The /boot directory must contain the kernel image and the flattened device tree blob. Feel free to use any path and
filename for these files, but make note of these as they will be required when building U-Boot.
Complete the above steps and adjust the reference system to your liking, then power down the system and dump
the reference rootfs and data partitions using dd
dd if=/dev/mmcblk0p1 bs=1M of=rootfs.img
dd if=/dev/mmcblk0p2 bs=1M of=data.img
This step requires you to have a toolchain and the ARM SPL. Feel free to use the ones from https://bit.ly/mender-demo_tar_gz.
Once the toolchain and bl31.bin are placed in the working directory, run ./mender-demo.py. The script will extract
the toolchain, download U-Boot sources and apply patches.
The script will interactively query for parameters and offer default values.
Once U-Boot successfully builds, the script will combine U-Boot and the reference rootfs and data partition dumps into a flashable image with the following layout:
|---------------------------------------------------------------------------------------|
| | | | |
| SPL + U-Boot + U-Boot Environment | rootfs.img | rootfs.img | data.img |
| | | | |
|---------------------------------------------------------------------------------------|
This section briefly describes how the Mender client works. For further information, see official Mender docs:
A rootfs upgrade can be deployed by making changes to one device, snapshotting that device and deploying the snapshot
to other devices of the same device_type. To test this, make some changes to a live, functional mender-compatible
system and run:
mender snapshot dump > rootfs_dump.img
Mender will dump the snapshot to stdout. The output should be redirected to a mounted filesystem (for example
sshfs) as no compression is used at this stage and there will not be enough space on the device to store the snapshot.

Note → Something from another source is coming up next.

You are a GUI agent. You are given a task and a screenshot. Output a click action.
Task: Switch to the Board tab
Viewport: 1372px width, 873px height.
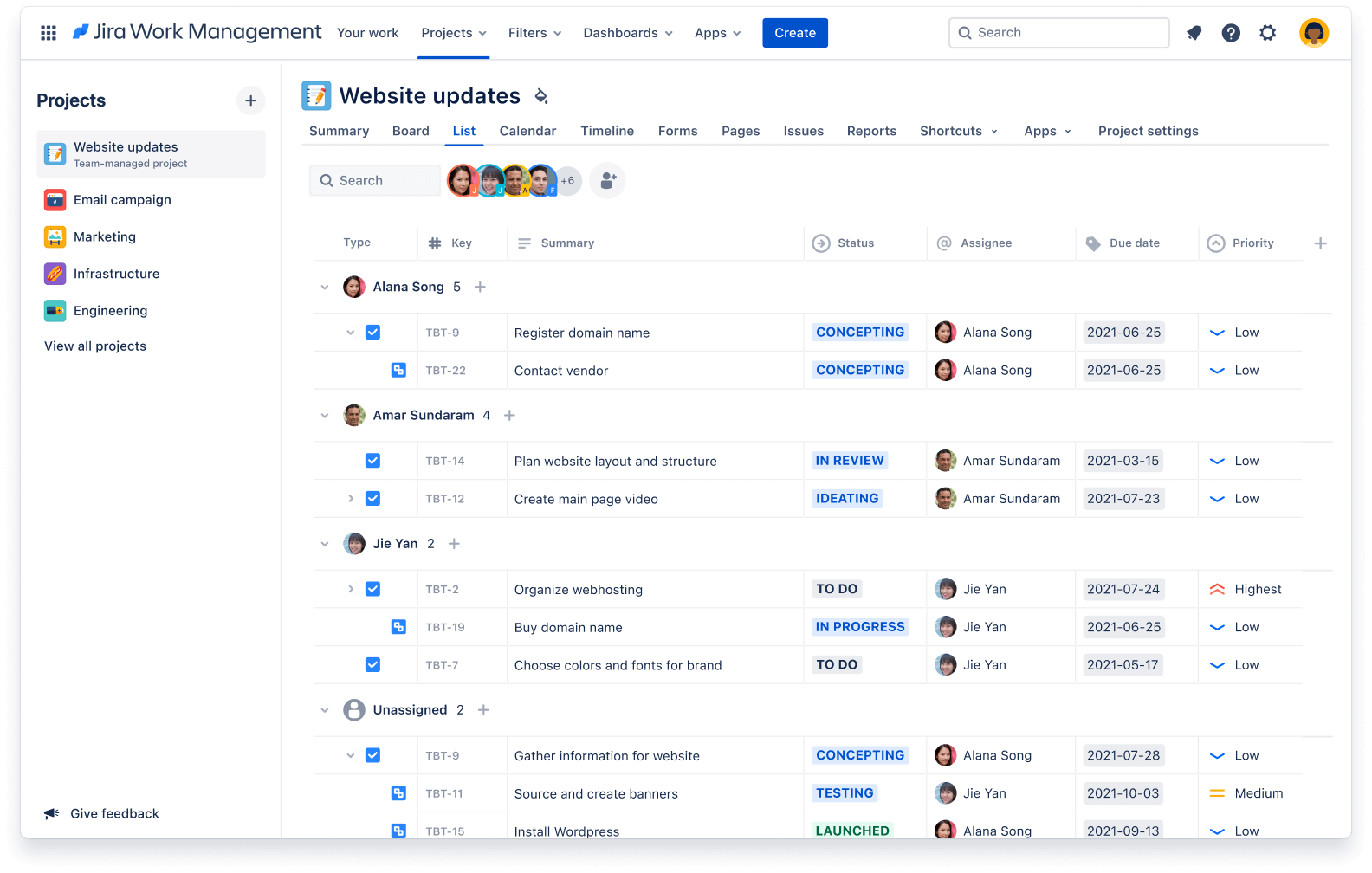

Once a snapshot is obtained, it must be packed into a Mender artifact, which can then be deployed as an update package. This should not be done directly on the board, as it will take a long time to compress the snapshot.
Obtain the standalone mender-artifact tool:
https://docs.mender.io/2.3/downloads
Create an artifact from the snapshot:
./mender-artifact write rootfs-image -t nanopineoplus2 -n release-v2.0 -u rootfs_dump.img -o release-v2.0-upgrade.mender
see:
https://docs.mender.io/development/artifacts/modifying-a-mender-artifact
After the artifact has been successfully created, validate the artifact:
./mender-artifact validate release-v2.0-upgrade.mender
If the Mender client is configured to verify artifact signatures, it is also necessary to sign the artifact:
./mender-artifact sign release-v2.0-upgrade.mender
Once an artifact is created, it can be deployed on the board:
mender install release-v2.0-upgrade.mender
The client will validate the artifact, install and deploy it on the other partition and attempt to boot up. If the
upgrade succeeds, mender commit must be called from the new rootfs to make the upgrade permanent (otherwise, Mender
will revert to the previous rootfs after the bootcount limit is reached).